EXERCISE AIM: In the part of the listing starting at the line with "707x819 pixels." and ending at the end of the listing, change "toolbar icon" to "menu icon" and write those lines again with nothing else altered. Leave the pictures out of your answer.

SUPPLIED INFORMATION:
◇ ◇ ◇ ◇ ◇

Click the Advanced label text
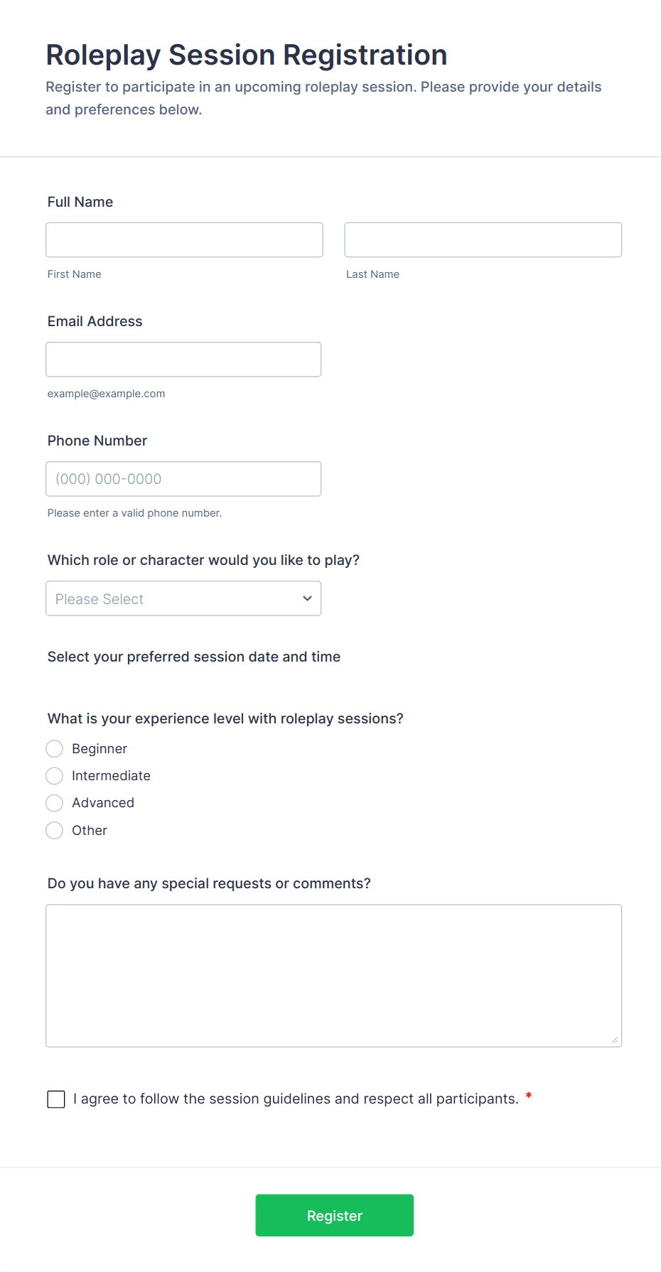Screen dimensions: 661x1272 pyautogui.click(x=103, y=803)
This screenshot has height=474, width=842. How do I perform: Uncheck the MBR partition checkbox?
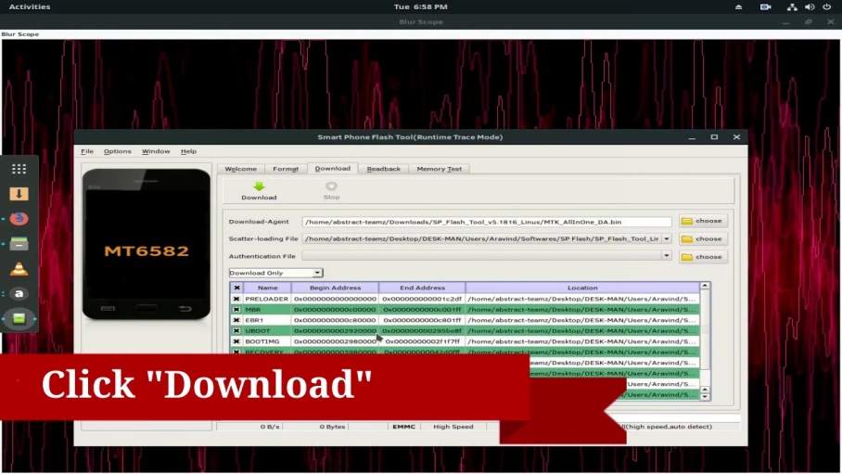[236, 310]
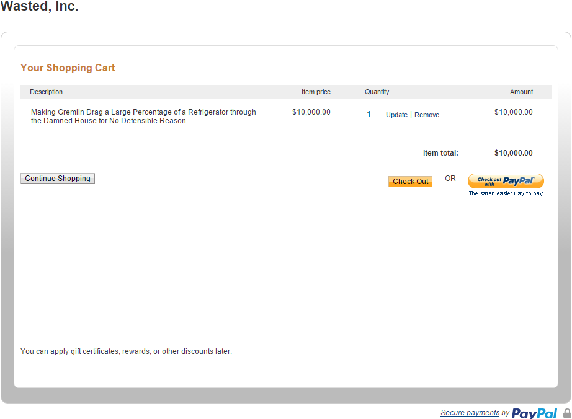This screenshot has width=572, height=419.
Task: Click the Amount column header
Action: coord(521,92)
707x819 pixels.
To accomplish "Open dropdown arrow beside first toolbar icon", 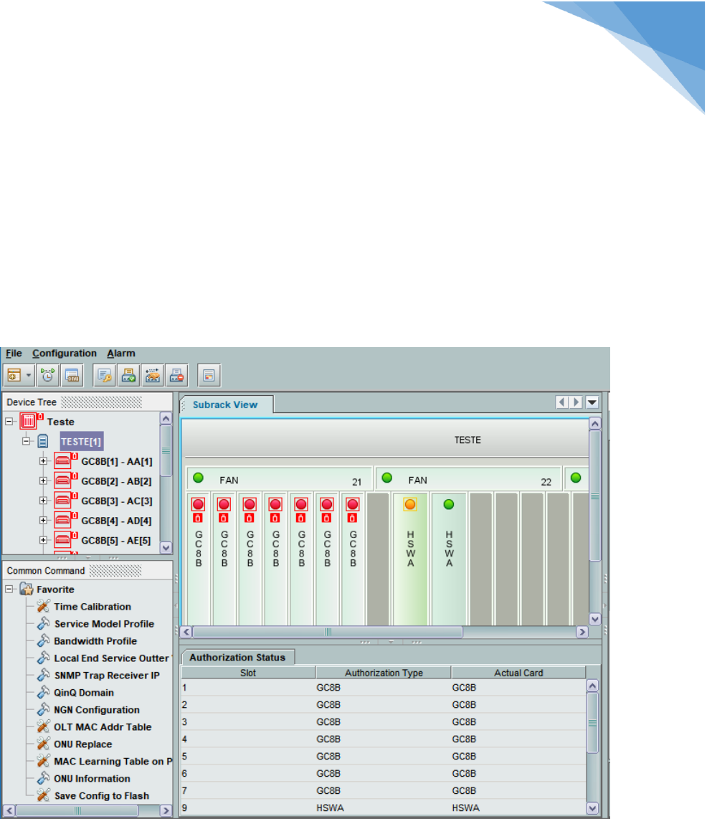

◇ ◇ ◇ ◇ ◇

EXERCISE RESULT:
707x819 pixels.
To accomplish "Open dropdown arrow beside first menu icon", 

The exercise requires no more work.